• WHAT YOU ARE ASKED TO DO
What is needed is a verbatim copy of each record below.

• DATA RECORDS
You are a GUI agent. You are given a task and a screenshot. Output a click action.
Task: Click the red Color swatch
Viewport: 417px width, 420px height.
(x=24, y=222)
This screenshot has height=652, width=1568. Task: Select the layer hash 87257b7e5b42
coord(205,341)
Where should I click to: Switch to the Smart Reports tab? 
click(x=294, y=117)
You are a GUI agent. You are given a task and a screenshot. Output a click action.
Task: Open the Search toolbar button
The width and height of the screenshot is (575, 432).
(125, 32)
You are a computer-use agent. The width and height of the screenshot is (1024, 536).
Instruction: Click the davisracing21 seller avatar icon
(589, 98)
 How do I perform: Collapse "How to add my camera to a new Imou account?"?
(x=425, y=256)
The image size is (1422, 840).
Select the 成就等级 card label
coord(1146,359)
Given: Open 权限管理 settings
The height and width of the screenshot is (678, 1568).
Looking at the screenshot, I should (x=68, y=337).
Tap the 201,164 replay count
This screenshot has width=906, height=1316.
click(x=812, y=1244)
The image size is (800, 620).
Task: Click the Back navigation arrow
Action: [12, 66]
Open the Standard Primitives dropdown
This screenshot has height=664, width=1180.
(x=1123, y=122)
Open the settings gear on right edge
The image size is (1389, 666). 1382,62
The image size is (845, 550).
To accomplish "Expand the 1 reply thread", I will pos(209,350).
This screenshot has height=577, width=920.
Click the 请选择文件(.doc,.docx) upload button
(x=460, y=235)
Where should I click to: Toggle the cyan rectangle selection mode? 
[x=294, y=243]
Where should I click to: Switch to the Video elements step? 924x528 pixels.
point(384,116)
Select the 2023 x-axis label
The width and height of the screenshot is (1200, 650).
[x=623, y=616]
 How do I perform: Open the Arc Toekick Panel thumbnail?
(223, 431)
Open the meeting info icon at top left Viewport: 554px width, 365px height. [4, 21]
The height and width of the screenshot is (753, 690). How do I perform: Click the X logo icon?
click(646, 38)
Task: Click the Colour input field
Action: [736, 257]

• RESPONSE BELOW
You are a GUI agent. You are given a task and a screenshot. Output a click action.
Task: Click the red Color swatch
Viewport: 417px width, 420px height.
(x=24, y=222)
This screenshot has height=652, width=1568. Task: Select the layer hash 87257b7e5b42
coord(205,341)
Where should I click to: Switch to the Smart Reports tab? 
click(x=294, y=117)
You are a GUI agent. You are given a task and a screenshot. Output a click action.
Task: Open the Search toolbar button
The width and height of the screenshot is (575, 432).
(125, 32)
You are a computer-use agent. The width and height of the screenshot is (1024, 536).
Instruction: Click the davisracing21 seller avatar icon
(589, 98)
 How do I perform: Collapse "How to add my camera to a new Imou account?"?
(x=425, y=256)
The image size is (1422, 840).
Select the 成就等级 card label
coord(1146,359)
Given: Open 权限管理 settings
The height and width of the screenshot is (678, 1568).
Looking at the screenshot, I should (x=68, y=337).
Tap the 201,164 replay count
This screenshot has width=906, height=1316.
click(x=812, y=1244)
The image size is (800, 620).
Task: Click the Back navigation arrow
Action: [12, 66]
Open the Standard Primitives dropdown
This screenshot has height=664, width=1180.
(x=1123, y=122)
Open the settings gear on right edge
The image size is (1389, 666). 1382,62
The image size is (845, 550).
To accomplish "Expand the 1 reply thread", I will pos(209,350).
This screenshot has height=577, width=920.
Click the 请选择文件(.doc,.docx) upload button
(x=460, y=235)
Where should I click to: Toggle the cyan rectangle selection mode? 
[x=294, y=243]
Where should I click to: Switch to the Video elements step? 924x528 pixels.
point(384,116)
Select the 2023 x-axis label
The width and height of the screenshot is (1200, 650).
[x=623, y=616]
 How do I perform: Open the Arc Toekick Panel thumbnail?
(223, 431)
Open the meeting info icon at top left Viewport: 554px width, 365px height. [4, 21]
The height and width of the screenshot is (753, 690). How do I perform: Click the X logo icon?
click(646, 38)
Task: Click the Colour input field
Action: [736, 257]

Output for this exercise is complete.